“Look at his photographs, look at them carefully, then look at yourselves – not critically, or with self depreciation, or any sense of inferiority. Read the material from his Daybooks and letters so carefully compiled, edited and associated with the photographs by Nancy Newhall. You might discover through Edward Weston’s work how basically good you are or might become. This is the way Edward would want it to be.” – Ansel Adams
What Ansel Adams wrote seven years after Edward Weston’s death in 1958, touched me in a special way. Here was something that I had felt and wanted all along, but could never put my finger on. Could never name it. “You might discover … how basically good you are or might become.” By looking at the photographs, reading the daybooks and letters. By getting to know the man and his work. I like that.
I like that not only as something I want to do myself (as I am looking at the photographs and reading his writing. For quite some time now). But I like it to be something to live and convey in my work as well. Not by copying Weston’s style of work and way of life. I have been talking about how unfulfilling copying somebody or their work would be, but being influenced by and sharing a basic principle with someone is legitimate.
What I have been thinking about for a while now was how whatever they call art seems to be something that needs to be provocative. How simply showing something beautiful does not seem to be good enough. Not important enough, whatever this means. I wouldn’t even care to deliver “important” work if that label is needed to be featured in galleries and museums. I think where great images should be is in people’s homes to enrich their everyday lives. And what else would someone hang in their living room or elsewhere in their home than something beautiful, something you would love to look at?
And by looking at those images and reflecting on why you like them, acknowledging the beauty and what this beauty does with you, you might realize that there is something inherently good in you and always has been.
I came back today from a few days in the Eifel nature reserve near the belgian border and was walking in the forest this morning before driving home. And as usual on New Year’s day, a lot of people are out in nature. Even those morons showing up in big-ass SUVs while everybody is dicussing climate change. But even those enjoy nature. We are eventually all coming home. And being aware that this nature is part of us, is where we came from and go back to, might make us realize there is something good in us. Even though we feel lost and detached from it. Even if we feel the need to drive an unnecessary big car.
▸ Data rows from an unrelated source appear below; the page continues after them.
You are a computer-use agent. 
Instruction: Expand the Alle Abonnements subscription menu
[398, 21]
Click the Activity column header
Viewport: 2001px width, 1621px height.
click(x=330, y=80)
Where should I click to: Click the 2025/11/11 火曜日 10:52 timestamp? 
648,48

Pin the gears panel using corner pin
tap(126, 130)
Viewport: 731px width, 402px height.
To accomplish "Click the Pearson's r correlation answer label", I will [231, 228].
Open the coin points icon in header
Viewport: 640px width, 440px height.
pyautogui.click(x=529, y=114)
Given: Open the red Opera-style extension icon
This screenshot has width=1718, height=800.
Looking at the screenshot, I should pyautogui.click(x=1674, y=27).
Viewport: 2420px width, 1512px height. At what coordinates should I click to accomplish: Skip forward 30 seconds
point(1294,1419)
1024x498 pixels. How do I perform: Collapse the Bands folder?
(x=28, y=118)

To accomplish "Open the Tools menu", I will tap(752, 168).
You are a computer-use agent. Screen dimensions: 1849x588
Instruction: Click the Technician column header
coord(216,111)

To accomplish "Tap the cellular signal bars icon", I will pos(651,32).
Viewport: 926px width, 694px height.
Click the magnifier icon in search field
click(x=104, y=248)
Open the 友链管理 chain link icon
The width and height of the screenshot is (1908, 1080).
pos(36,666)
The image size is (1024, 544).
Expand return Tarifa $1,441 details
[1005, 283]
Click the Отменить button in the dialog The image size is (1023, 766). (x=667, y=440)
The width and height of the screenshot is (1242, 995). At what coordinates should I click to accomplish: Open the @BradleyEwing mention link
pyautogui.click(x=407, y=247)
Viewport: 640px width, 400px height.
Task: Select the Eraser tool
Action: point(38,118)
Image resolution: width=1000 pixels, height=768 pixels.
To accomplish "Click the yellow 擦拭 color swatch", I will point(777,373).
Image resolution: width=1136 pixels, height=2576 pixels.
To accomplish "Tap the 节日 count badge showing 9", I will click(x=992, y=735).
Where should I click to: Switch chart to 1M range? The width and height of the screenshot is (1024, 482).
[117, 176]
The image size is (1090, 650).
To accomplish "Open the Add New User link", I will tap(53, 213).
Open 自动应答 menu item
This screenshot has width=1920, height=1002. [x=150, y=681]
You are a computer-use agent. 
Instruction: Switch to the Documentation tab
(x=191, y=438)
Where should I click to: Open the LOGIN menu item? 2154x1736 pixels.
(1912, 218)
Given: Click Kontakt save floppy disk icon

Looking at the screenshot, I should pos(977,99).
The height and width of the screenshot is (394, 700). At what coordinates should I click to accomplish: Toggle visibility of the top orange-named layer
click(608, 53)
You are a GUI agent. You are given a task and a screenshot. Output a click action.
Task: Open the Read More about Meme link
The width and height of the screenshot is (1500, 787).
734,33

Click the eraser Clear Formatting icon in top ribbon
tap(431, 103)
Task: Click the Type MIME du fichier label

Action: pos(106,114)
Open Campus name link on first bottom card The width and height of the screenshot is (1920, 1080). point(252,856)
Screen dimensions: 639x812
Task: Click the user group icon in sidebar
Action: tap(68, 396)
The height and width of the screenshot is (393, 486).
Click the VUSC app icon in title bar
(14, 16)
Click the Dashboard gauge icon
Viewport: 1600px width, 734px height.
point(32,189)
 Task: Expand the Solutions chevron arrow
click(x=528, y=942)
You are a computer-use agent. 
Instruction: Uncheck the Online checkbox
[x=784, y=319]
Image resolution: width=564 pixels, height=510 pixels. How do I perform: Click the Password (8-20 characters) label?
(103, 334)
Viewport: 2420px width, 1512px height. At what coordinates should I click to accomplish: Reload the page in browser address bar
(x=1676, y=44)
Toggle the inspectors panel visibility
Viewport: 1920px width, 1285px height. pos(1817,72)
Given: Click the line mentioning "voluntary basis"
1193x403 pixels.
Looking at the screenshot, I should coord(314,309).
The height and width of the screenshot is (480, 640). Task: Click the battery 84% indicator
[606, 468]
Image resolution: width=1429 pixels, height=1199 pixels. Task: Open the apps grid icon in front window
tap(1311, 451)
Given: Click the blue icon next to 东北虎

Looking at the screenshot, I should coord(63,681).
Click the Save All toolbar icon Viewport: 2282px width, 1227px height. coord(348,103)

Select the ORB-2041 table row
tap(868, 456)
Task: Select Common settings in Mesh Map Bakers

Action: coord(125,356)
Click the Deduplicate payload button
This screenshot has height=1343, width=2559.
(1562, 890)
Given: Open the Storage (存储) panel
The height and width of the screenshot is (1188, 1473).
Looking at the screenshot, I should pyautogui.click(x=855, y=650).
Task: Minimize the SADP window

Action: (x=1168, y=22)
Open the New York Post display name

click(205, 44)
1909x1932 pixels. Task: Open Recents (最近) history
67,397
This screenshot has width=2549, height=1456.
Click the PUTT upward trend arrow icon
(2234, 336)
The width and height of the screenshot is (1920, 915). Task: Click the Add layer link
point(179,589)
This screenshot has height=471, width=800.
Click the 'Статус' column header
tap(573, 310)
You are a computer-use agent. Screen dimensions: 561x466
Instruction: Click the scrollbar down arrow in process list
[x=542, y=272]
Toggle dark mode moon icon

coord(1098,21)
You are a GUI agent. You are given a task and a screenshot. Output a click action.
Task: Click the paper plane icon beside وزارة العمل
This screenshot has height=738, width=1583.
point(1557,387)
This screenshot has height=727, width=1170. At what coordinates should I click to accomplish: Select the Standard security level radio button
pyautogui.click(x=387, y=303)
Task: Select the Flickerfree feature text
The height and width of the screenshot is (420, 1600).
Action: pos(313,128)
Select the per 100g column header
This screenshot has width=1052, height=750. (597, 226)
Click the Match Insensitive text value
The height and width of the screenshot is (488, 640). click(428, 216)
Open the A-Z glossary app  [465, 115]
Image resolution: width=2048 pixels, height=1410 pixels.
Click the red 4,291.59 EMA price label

Right now this whole concept is an intellectual exercise to me which I need to connect to my actual feelings. Up to the point where these aren’t just thoughts anymore, but feelings which will find their way into my photographic work. I am so looking forward to the moment when I realize how it actually works out. Or has worked out, because sometimes you are already doing something, you’re just not aware of it. As in all things, self-awareness is key. Or at least one of them.